- _Data listing_

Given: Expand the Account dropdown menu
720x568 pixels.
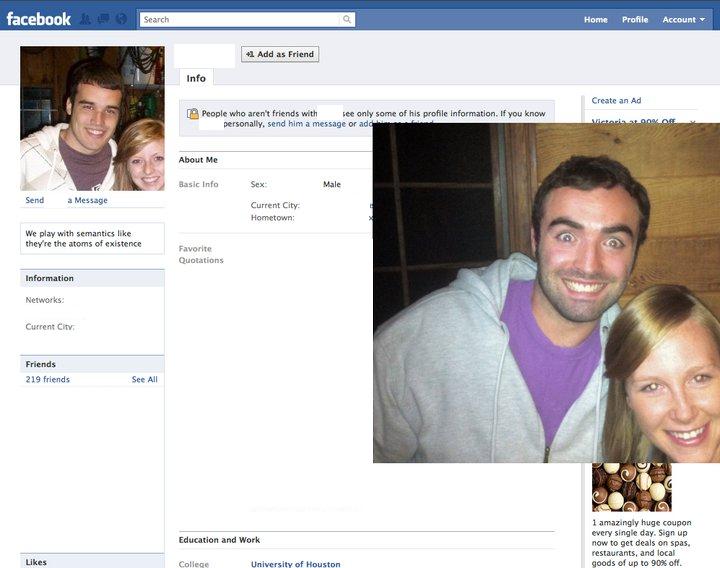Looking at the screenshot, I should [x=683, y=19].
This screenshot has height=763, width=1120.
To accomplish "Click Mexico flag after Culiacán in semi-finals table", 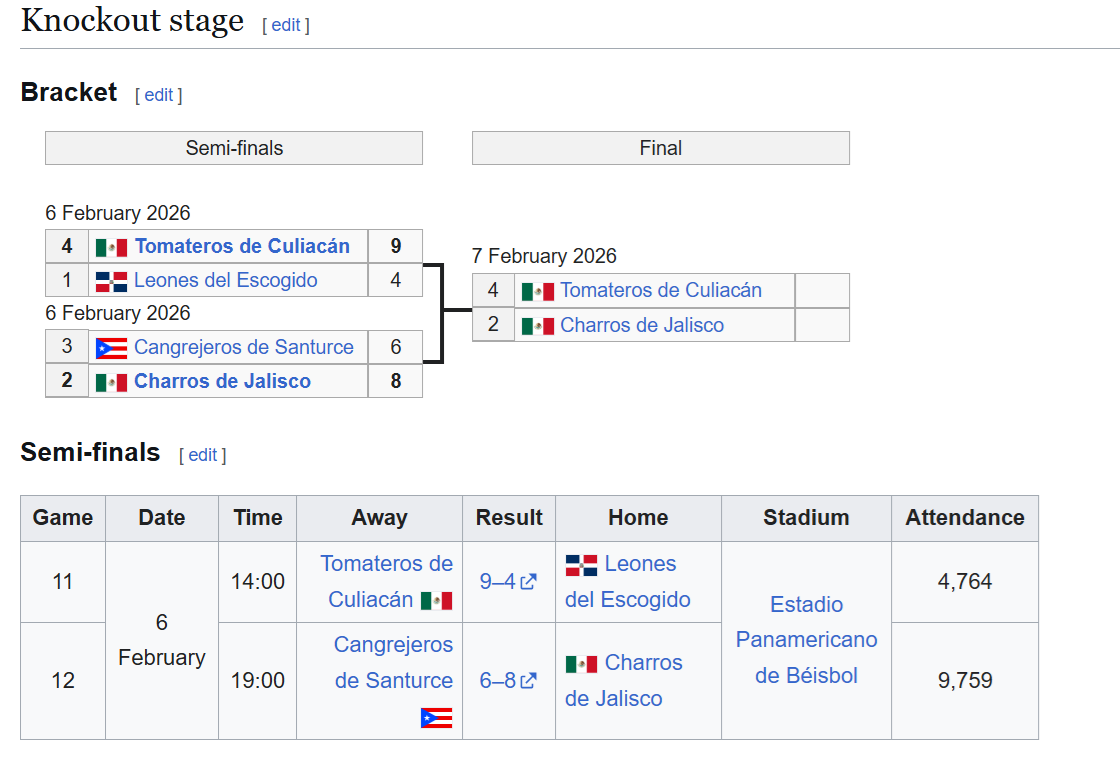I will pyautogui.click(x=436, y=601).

* * *

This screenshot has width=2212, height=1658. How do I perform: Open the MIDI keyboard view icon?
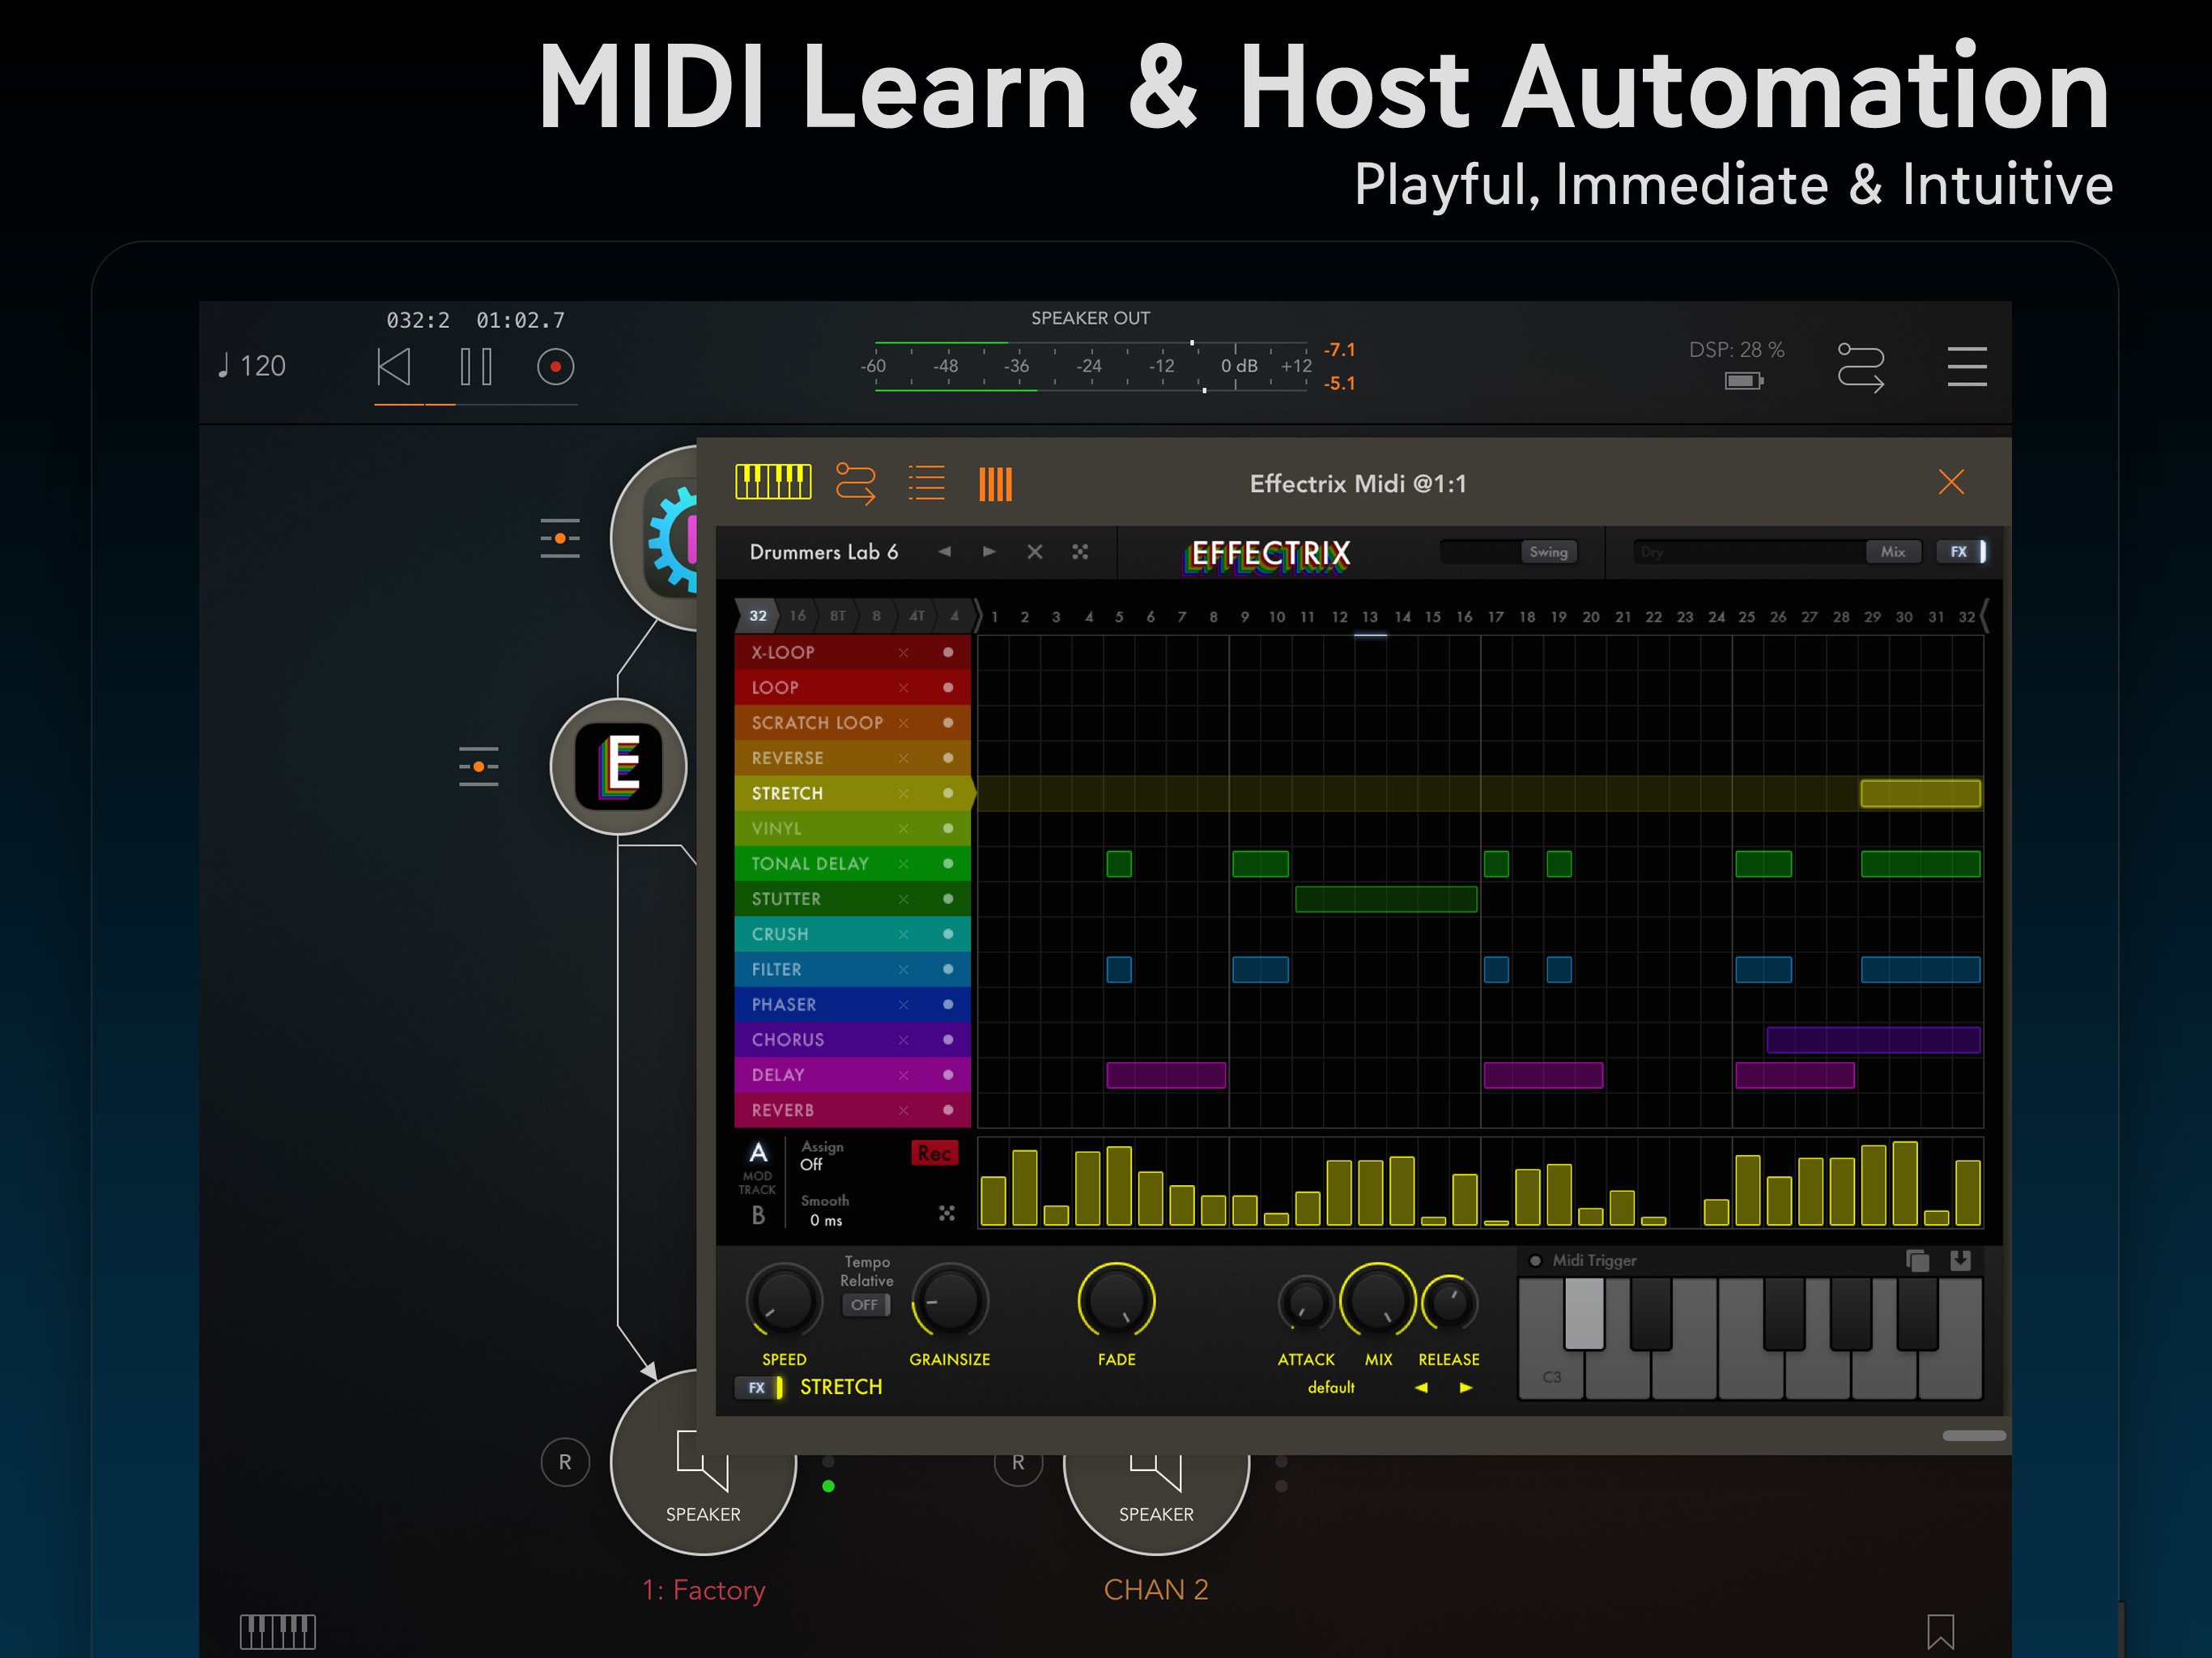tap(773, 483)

- _Problem details_
Copy out only the part of the entries that opens with the line containing "This screenshot has width=2212, height=1658." and closes with the line containing "tap(773, 483)", both lines included and the requests kept, multiplying every coordinate in the answers by 0.8 and rounding to whole numbers, with halves rounded up. Leave the pictures out of your answer.

- _Response to the exercise_
This screenshot has width=2212, height=1658. How do I perform: Open the MIDI keyboard view icon?
tap(618, 386)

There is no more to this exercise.